Yep. The problem is that if your kid doesn’t solve the problem the way the teacher teaches it now then they don’t get credit. I don’t know how many times I heard, “that’s not the way my teacher does it”. The procedures were so laborious and confusing that, imho, the kids didn’t learn much. They spent too much time crawling around on their hands and knees rather than committing to memory a solid foundation, so when things got more difficult/abstract they had trouble. They weren’t able to get a “feel” for what was going on because they had to keep going back to the basics.
The result: I think every one of my daughter’s friends that were in the accelerated math path dropped out by the middle of the 9th grade. My D16 stuck it out and I’m able to help her appropriately when she runs into trouble now that she’s out of the disastrous ES/MS stuff.
I think that the traditional theory of teaching math was based on the fact that people would actually have to do math by hand for the rest of their lives. Thus, having the procedures be efficient and reliable was a priority because people would have to use them to balance their checkbooks, etc. Many of us remember not knowing or caring about what any of it meant – the top priority was lining up your numbers right so that you would get the right answer.
Today, educators know that kids will never do math by hand in real life. They will pull up a calculator app on their phones (or whatever technology will be in use when they reach adulthood). So it doesn’t matter if the procedures are laborious. The focus now seems to be on having the kids do math in ways that make conceptual sense so that the kids will learn the conceptual basis of the math. I’m not sure whether it works.
Even if you use a calculator, you need to have some “math sense” to have an idea if the answer you get looks correct (rather than incorrect because you keyed something incorrectly on the calculator).
Here’s what I know…
We sent men to the moon and back with the equivalency of a 64K calculator that you can buy for under 5 bucks today.
We got men back from the moon on one disastrous trip with pencil, paper and a slide rule.
“Today educators know that kids will never do math by hand in real life.”
But what if they need to? Calculators are not magic. Nor handy. They don’t give magic answers.
They give answers that you should already know how to obtain with pencil and paper and brain.
I always hated math because it was rote and efficient. Back when I took it, it wasn’t conceptual at all. Then I absolutely loved the Singapore and Chicago math that my kids took. Yes, I had to supplement the early drill em, skill em, and kill em stuff with online programs and placemats, but they had such a great sense of problem definition, relationship, and math meaning, that I didn’t care. Hurray for the newest math!!

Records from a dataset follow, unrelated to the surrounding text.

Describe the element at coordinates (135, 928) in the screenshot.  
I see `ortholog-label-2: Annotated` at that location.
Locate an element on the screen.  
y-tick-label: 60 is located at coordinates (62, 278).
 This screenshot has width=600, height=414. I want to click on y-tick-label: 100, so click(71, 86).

Marian, it is so true that it is more important to know what math does when armed with a calculator than to simply plug in numbers. Learning concepts helps people know what to I put.
I can’t be the only parent on here who’s child went from remedial reading to being a very accomplished reader. We never pushed our kids to learn school stuff before kindergarten. They learned to run and jump and play with other kids instead. They learned to hike and swim and climb trees. Being comfortable in the natural world was our primary goal.
We live in a pretty good school district, though, so were not worried about either nature or nurture.
I was raised by two Ph.D. psychologists (or wolves, I’m still trying to figure it out). My father, who was primarily interested in developmental issues, detested educational standardization. He believed that children should learn to play (and other pursuits) and develop academic skills when they show interest. By second grade, I still wasn’t reading. Apparently, my teacher conferenced my parents and told them that I would “never learn to read.” I still remember him calling her an “idiot” as they stormed out of the meeting. I continued in remedial reading groups until my sister gave me her Trixie Belden books in 6th grade.
I feel in love with Trixie. And in love with reading.
By the end of that year, I was testing at the 12 grade level and later scored a perfect score on the MCAT reading section. I’ve since moved on from Trixie. But I still love reading. It is a large part of my work life and recreation.
I’ve followed this approach with both of my kids. I don’t worry about educational standards and benchmarks. I just try to support their intellectual and emotional growth the best I can. Its worked well for us.
Family lore was that I “taught myself to read at age 4”. I never believed it. When I was 4 my brothers were 6 and 7 and learning to read ( no preschool for us!) and I always guessed that I just followed along when my parents were helping them.
And then …D turned 4 and just started reading. S did ,too. I did not teach either of them to read , they just did. I admit that I read books to them every single night from the time they were infants until they went into middle school. It simply never occurred to me not to. I love to read , so I read a lot to my kids.